Data rows:
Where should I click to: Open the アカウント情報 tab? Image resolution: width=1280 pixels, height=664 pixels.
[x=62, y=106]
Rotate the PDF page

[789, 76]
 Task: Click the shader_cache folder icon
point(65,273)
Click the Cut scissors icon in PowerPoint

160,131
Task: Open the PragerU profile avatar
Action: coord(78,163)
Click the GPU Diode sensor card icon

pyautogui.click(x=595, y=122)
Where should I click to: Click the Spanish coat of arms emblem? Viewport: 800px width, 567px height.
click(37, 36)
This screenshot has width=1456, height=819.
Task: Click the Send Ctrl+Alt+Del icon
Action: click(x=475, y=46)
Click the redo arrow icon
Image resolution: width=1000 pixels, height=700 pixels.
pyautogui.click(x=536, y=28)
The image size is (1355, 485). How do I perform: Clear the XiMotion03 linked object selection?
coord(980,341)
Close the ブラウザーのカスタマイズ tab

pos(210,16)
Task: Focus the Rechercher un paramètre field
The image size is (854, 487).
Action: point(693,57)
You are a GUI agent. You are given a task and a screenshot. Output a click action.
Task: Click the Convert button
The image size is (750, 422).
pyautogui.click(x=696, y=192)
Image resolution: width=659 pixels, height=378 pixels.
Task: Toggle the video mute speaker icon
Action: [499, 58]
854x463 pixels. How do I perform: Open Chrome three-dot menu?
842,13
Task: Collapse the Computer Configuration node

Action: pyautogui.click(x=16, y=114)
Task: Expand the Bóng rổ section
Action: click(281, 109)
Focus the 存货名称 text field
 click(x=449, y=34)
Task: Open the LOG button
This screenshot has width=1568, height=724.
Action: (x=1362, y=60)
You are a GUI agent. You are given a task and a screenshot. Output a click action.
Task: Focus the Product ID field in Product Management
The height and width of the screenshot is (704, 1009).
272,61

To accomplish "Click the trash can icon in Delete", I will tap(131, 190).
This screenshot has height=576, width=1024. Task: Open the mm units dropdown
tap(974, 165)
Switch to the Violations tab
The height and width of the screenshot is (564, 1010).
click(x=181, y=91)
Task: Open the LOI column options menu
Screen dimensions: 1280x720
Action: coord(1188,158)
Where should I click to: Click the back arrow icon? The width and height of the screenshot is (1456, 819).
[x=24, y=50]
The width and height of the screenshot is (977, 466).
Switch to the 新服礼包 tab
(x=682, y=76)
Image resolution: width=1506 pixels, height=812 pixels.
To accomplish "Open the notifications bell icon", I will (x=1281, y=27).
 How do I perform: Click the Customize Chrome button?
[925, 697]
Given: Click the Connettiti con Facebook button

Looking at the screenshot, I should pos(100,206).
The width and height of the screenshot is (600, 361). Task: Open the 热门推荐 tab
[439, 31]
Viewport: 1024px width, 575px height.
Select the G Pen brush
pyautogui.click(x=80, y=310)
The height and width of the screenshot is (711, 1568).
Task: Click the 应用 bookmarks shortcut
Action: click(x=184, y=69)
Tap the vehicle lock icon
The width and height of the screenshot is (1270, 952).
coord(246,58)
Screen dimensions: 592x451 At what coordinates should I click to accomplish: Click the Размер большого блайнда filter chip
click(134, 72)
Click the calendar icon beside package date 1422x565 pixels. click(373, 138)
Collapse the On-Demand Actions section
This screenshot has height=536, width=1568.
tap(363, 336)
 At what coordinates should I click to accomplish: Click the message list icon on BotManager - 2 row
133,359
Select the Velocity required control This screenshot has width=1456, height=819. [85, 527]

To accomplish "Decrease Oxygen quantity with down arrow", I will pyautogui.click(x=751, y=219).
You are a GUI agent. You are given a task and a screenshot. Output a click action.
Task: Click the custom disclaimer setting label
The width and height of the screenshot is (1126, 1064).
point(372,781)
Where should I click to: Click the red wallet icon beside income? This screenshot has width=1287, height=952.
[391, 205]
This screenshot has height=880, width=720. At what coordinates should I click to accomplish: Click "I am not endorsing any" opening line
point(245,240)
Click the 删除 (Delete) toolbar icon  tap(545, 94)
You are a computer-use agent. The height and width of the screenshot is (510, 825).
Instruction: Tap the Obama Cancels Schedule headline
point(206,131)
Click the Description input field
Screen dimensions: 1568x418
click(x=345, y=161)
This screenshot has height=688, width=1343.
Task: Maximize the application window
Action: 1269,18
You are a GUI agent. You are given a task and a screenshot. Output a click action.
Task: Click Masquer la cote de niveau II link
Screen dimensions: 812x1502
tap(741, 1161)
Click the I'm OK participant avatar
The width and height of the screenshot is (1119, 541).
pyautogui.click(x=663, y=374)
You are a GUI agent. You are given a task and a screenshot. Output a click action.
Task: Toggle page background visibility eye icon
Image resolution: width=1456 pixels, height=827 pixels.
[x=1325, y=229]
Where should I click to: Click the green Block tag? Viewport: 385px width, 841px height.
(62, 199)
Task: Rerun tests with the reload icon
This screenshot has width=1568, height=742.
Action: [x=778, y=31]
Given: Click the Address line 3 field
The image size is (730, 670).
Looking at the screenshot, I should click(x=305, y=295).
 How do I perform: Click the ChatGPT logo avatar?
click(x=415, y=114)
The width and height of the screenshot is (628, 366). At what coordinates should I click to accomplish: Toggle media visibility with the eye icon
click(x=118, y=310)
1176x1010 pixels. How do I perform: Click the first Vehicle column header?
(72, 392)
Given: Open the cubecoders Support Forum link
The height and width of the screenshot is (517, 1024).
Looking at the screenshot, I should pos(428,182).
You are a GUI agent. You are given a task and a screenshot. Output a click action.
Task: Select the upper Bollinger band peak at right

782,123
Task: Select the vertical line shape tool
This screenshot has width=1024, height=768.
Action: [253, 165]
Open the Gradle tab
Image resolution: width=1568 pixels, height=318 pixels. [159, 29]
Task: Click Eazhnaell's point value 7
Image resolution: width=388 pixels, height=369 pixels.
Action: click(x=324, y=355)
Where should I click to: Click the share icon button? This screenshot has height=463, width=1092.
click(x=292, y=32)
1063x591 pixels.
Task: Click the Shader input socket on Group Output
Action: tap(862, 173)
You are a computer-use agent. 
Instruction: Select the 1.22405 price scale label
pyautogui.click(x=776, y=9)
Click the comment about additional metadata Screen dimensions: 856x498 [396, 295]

Problem to work on:
Recast the items from the line containing "Task: Rerun tests with the reload icon" through the line containing "Image resolution: width=1568" as a Markdown table with the columns Row and Entry. Put a running row number under Row and each line under Entry, and leave out blank lines.

Solution for this task:
| Row | Entry |
|---|---|
| 1 | Task: Rerun tests with the reload icon |
| 2 | This screenshot has width=1568, height=742. |
| 3 | Action: [x=778, y=31] |
| 4 | Given: Click the Address line 3 field |
| 5 | The image size is (730, 670). |
| 6 | Looking at the screenshot, I should click(x=305, y=295). |
| 7 |  How do I perform: Click the ChatGPT logo avatar? |
| 8 | click(x=415, y=114) |
| 9 | The width and height of the screenshot is (628, 366). At what coordinates should I click to accomplish: Toggle media visibility with the eye icon |
| 10 | click(x=118, y=310) |
| 11 | 1176x1010 pixels. How do I perform: Click the first Vehicle column header? |
| 12 | (72, 392) |
| 13 | Given: Open the cubecoders Support Forum link |
| 14 | The height and width of the screenshot is (517, 1024). |
| 15 | Looking at the screenshot, I should pos(428,182). |
| 16 | You are a GUI agent. You are given a task and a screenshot. Output a click action. |
| 17 | Task: Select the upper Bollinger band peak at right |
| 18 | 782,123 |
| 19 | Task: Select the vertical line shape tool |
| 20 | This screenshot has width=1024, height=768. |
| 21 | Action: [253, 165] |
| 22 | Open the Gradle tab |
| 23 | Image resolution: width=1568 pixels, height=318 pixels. [159, 29] |